* Begin Working data *

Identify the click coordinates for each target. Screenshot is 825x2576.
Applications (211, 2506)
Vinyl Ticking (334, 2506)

* End Working data *
* Begin Working data *

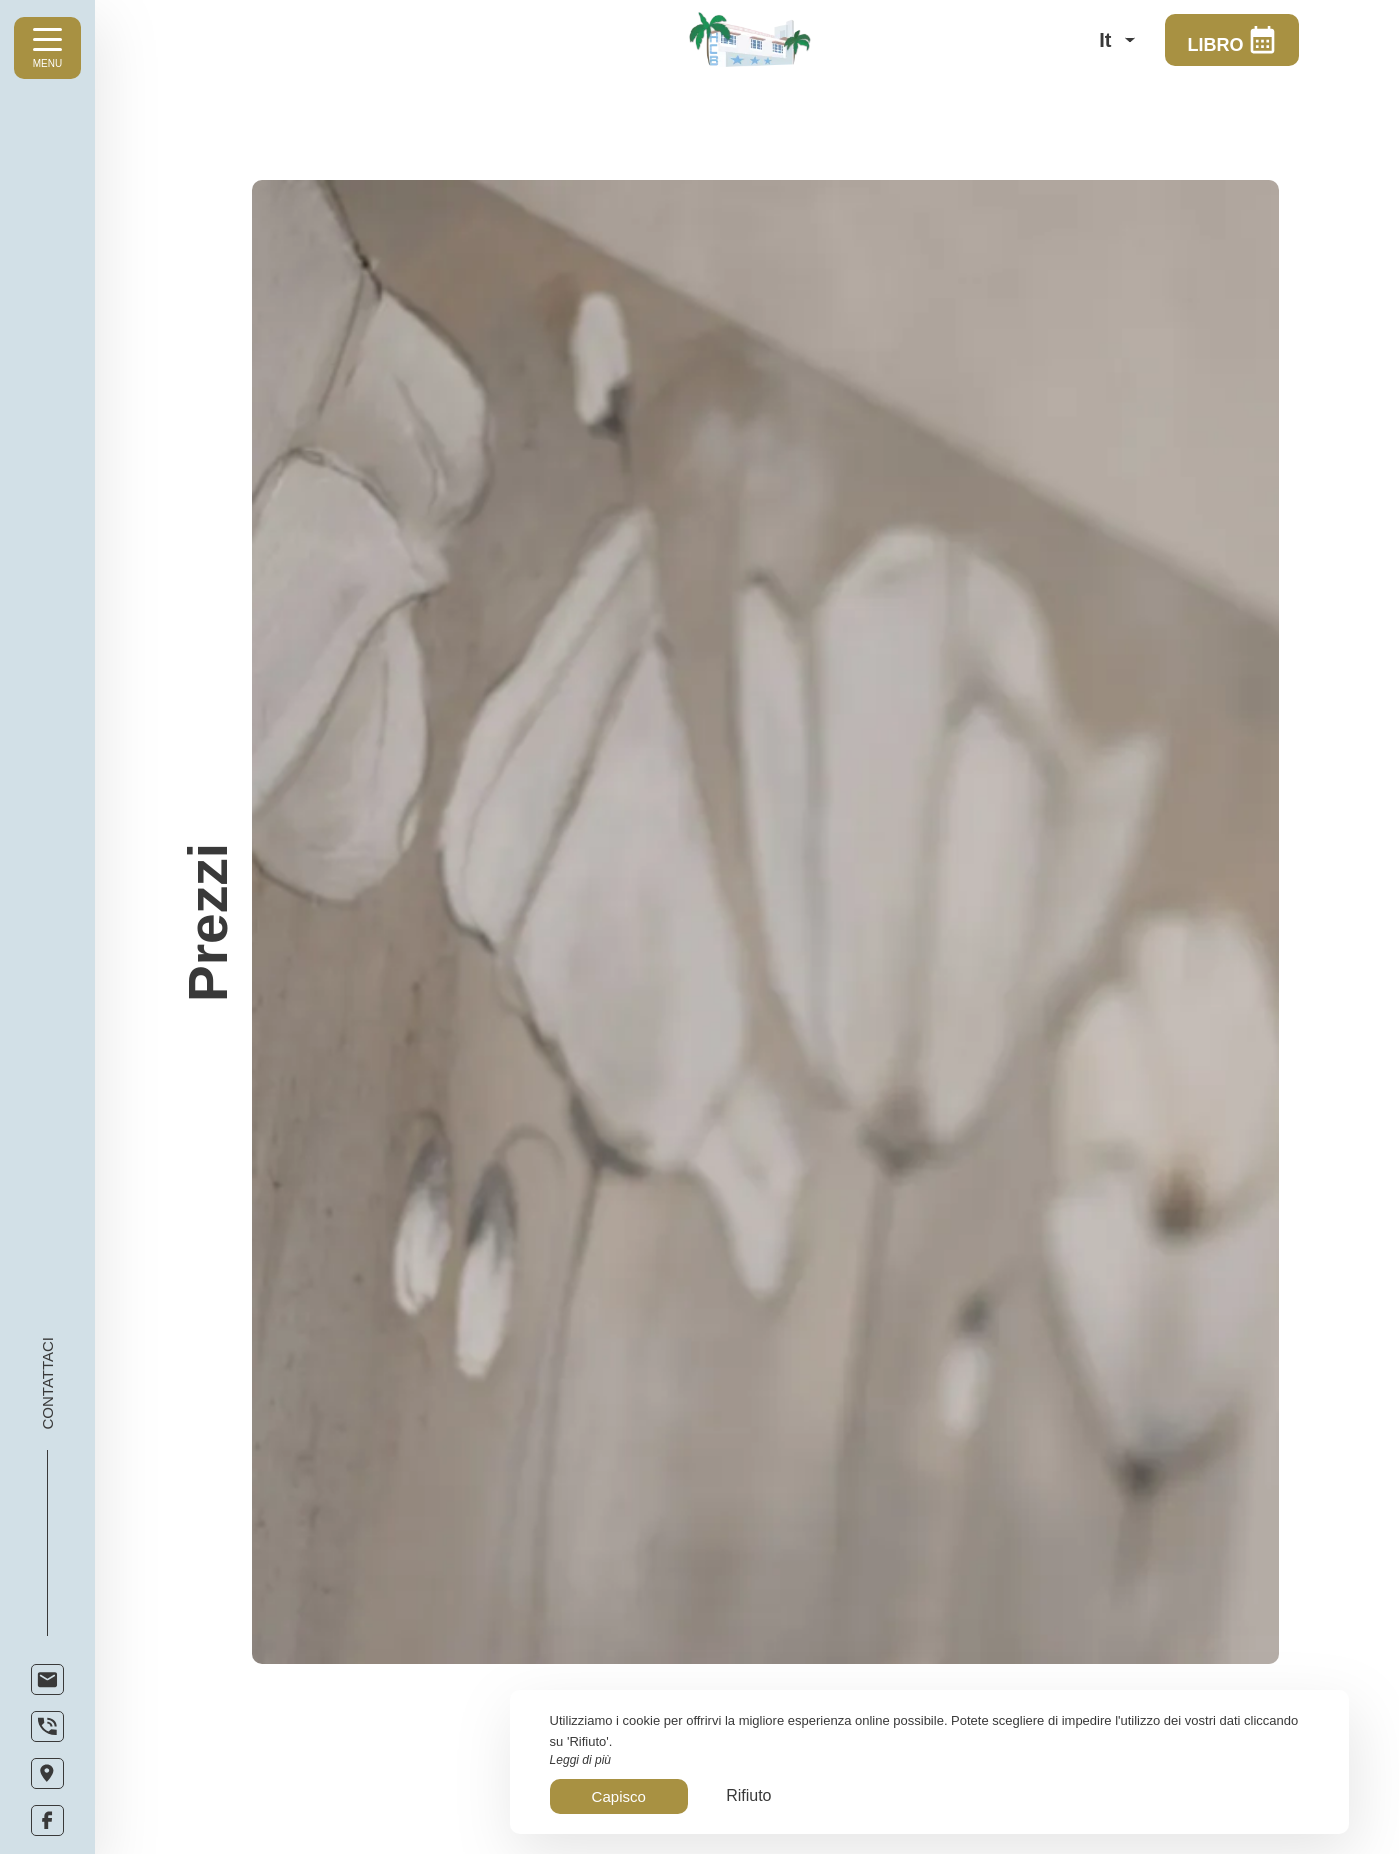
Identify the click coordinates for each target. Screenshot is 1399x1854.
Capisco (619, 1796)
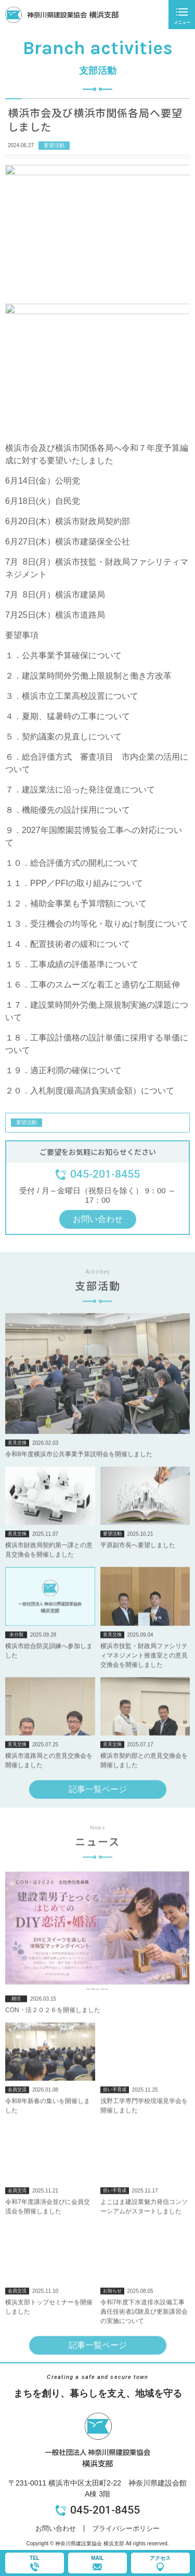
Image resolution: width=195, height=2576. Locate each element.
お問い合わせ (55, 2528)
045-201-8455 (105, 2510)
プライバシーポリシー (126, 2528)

* End Working data *

Start at the line containing "Screenshot is 825x2576." and end with the line containing "Applications (211, 2506)". Write out only those lines, changing "click coordinates" to "tap coordinates" and leaving everything else unchanged.

Identify the tap coordinates for each target. Screenshot is 825x2576.
Applications (211, 2506)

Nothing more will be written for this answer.